» Saved data entries:
◇ ◇ ◇ ◇ ◇
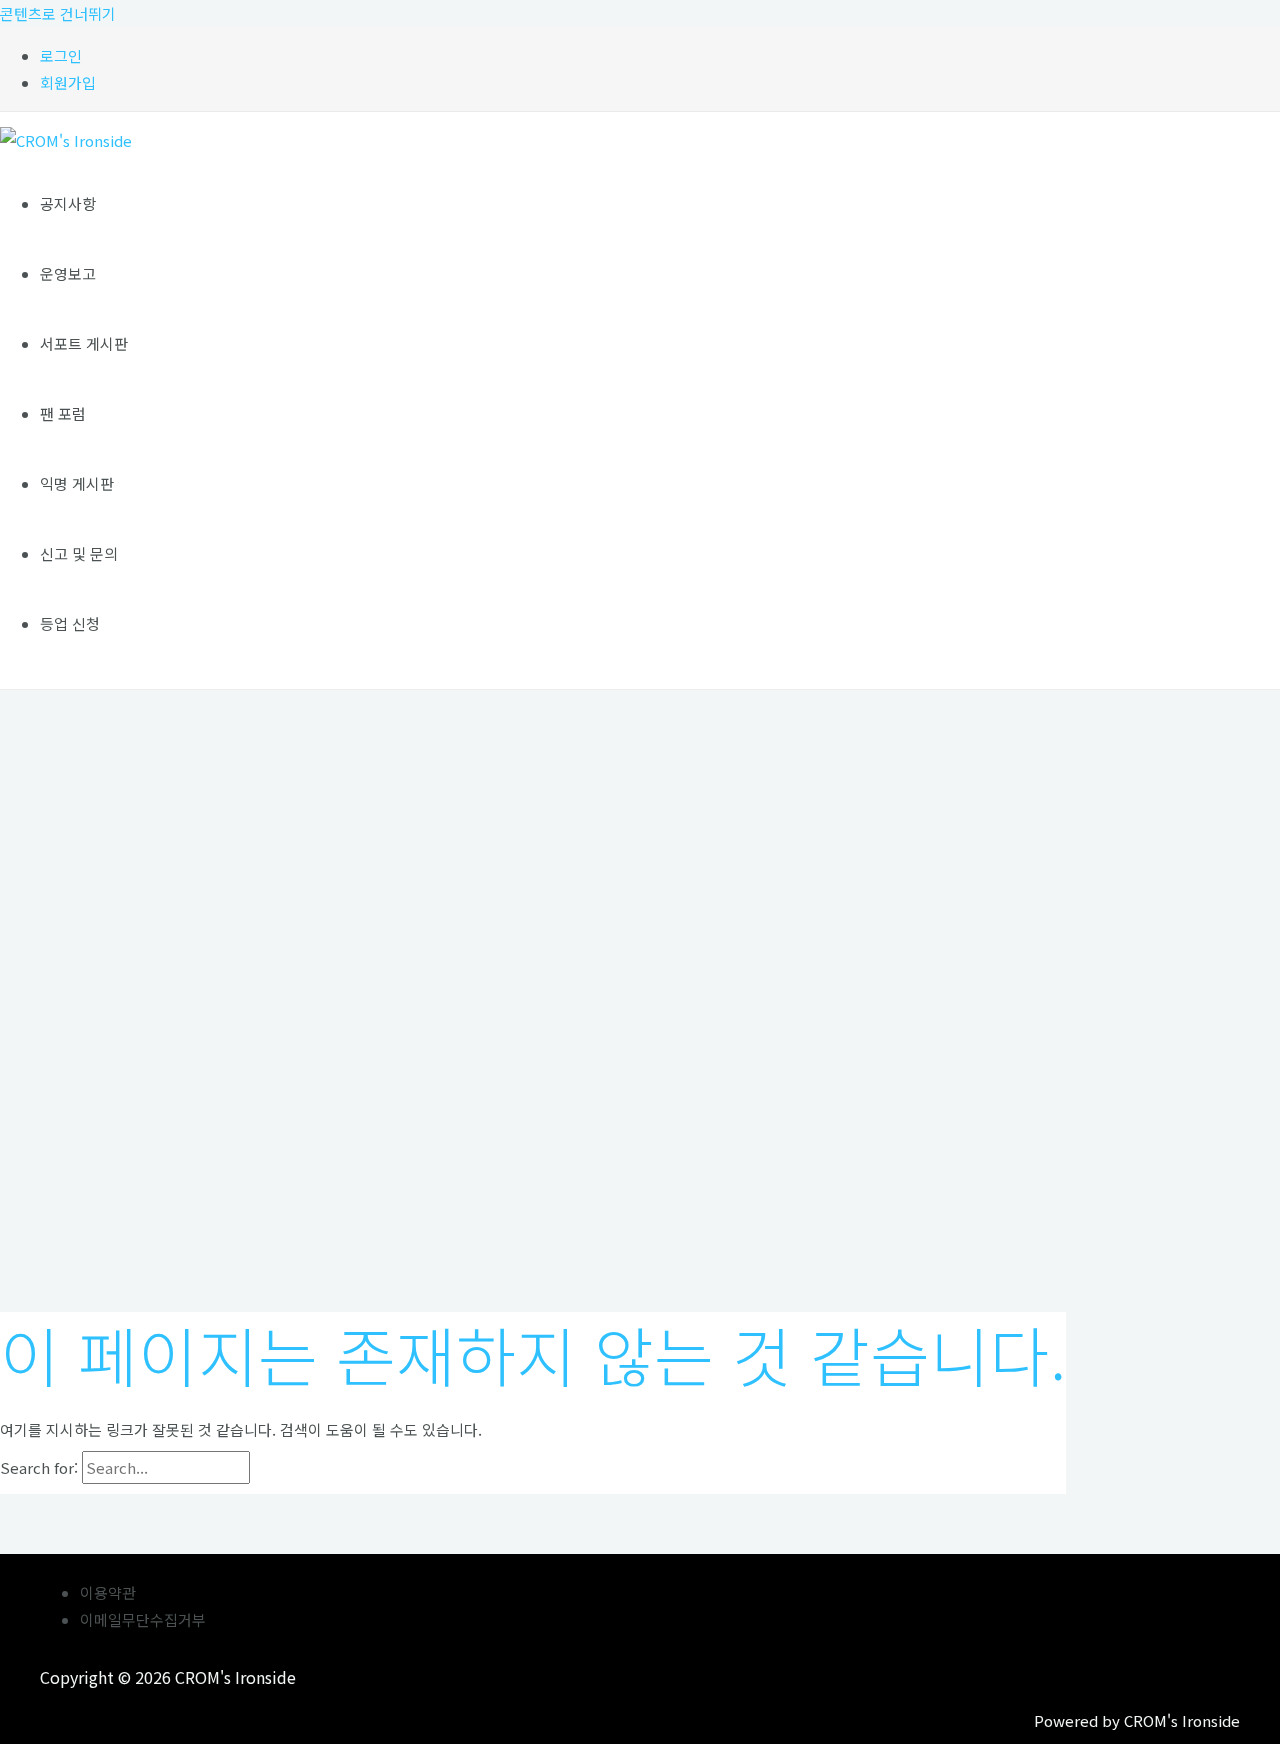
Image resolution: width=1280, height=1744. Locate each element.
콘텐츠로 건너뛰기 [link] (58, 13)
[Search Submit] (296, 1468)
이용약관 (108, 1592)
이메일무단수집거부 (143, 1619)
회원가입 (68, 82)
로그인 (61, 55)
◇ ◇ ◇ ◇ ◇
» What the task asks:
All entries above are to be set down word for word, and the pictures are to be left out.

» Task output:
Image resolution: width=1280, height=1744. Locate each element.
콘텐츠로 건너뛰기 [link] (58, 13)
[Search Submit] (296, 1468)
이용약관 (108, 1592)
이메일무단수집거부 (143, 1619)
회원가입 (68, 82)
로그인 (61, 55)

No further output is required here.